TASK STATEMENT. Output range, inclusive: from the line containing "1459x685 pixels." to the line containing "Image resolution: width=746". Restate those lines from the data below word for word and only those.

[[ EXCERPTED RECORDS open ]]

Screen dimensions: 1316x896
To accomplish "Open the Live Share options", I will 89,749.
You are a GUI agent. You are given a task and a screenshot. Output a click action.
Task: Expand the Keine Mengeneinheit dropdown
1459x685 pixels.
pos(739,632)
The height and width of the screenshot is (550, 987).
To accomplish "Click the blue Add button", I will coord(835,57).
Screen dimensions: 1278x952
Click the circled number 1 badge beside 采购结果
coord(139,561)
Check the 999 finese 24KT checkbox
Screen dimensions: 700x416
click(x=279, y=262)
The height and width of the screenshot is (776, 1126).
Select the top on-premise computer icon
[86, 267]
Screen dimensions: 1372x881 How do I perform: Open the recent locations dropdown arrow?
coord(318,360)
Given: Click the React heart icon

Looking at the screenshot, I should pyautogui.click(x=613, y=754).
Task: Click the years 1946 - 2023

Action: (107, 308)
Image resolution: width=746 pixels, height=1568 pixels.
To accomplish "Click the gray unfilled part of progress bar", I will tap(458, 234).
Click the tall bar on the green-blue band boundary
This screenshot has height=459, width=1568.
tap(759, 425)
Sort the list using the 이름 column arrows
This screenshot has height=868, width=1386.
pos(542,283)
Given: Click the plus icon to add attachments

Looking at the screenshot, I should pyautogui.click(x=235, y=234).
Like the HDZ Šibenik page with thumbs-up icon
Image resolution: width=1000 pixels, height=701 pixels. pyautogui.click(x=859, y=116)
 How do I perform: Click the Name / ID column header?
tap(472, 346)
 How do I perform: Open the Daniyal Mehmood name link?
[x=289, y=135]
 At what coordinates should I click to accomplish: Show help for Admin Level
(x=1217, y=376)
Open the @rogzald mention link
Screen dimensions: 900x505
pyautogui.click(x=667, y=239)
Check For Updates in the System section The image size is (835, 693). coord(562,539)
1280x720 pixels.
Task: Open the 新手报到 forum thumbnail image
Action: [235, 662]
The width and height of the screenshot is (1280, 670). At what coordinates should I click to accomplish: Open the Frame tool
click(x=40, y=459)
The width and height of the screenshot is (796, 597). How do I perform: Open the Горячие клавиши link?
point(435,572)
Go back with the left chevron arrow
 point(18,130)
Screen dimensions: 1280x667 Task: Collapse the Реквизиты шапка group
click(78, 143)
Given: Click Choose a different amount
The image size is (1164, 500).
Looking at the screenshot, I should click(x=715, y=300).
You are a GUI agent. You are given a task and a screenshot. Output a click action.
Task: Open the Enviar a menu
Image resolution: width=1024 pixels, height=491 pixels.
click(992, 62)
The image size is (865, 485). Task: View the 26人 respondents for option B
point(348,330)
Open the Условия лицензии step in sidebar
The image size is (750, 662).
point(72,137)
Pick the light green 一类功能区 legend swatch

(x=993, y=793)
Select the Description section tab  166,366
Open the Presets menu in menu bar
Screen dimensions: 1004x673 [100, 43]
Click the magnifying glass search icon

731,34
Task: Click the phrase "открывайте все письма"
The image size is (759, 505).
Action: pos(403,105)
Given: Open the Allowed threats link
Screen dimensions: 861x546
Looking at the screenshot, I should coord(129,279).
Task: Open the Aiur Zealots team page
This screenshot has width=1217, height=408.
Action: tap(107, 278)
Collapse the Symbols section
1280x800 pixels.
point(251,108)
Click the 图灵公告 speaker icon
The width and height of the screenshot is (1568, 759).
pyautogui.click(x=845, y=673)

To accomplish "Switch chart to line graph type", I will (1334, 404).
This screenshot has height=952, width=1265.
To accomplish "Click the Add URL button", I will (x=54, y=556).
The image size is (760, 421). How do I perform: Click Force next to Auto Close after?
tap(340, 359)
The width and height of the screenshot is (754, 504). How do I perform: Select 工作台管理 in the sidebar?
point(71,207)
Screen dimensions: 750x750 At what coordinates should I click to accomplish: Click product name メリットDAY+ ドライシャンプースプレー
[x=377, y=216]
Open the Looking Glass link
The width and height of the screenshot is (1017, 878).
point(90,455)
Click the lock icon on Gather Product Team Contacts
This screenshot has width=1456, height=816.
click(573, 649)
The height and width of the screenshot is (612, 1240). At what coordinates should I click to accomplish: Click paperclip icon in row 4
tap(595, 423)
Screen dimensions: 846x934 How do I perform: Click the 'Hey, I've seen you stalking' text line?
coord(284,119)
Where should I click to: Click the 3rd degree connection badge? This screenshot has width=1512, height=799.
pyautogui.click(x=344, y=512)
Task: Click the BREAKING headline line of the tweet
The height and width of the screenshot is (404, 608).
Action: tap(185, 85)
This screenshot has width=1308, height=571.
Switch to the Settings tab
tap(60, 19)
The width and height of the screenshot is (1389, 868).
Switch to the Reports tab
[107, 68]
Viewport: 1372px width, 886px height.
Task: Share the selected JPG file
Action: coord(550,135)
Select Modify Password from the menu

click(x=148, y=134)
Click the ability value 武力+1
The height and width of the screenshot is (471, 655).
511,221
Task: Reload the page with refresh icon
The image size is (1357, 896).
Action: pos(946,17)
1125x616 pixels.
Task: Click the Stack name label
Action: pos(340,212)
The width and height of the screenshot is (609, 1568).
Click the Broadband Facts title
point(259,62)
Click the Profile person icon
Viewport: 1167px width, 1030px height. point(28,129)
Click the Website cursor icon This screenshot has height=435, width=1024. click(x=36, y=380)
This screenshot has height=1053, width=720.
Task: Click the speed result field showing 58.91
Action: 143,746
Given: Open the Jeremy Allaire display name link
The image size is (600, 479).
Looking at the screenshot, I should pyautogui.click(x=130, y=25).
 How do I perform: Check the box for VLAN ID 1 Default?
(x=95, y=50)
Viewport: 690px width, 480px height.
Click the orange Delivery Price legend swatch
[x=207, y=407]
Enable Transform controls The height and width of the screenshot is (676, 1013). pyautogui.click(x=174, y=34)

[[ EXCERPTED RECORDS closed ]]

YOUR RESPONSE.
1459x685 pixels.
pos(739,632)
The height and width of the screenshot is (550, 987).
To accomplish "Click the blue Add button", I will coord(835,57).
Screen dimensions: 1278x952
Click the circled number 1 badge beside 采购结果
coord(139,561)
Check the 999 finese 24KT checkbox
Screen dimensions: 700x416
click(x=279, y=262)
The height and width of the screenshot is (776, 1126).
Select the top on-premise computer icon
[86, 267]
Screen dimensions: 1372x881 How do I perform: Open the recent locations dropdown arrow?
coord(318,360)
Given: Click the React heart icon

Looking at the screenshot, I should pyautogui.click(x=613, y=754).
Task: Click the years 1946 - 2023

Action: (107, 308)
Image resolution: width=746 pixels, height=1568 pixels.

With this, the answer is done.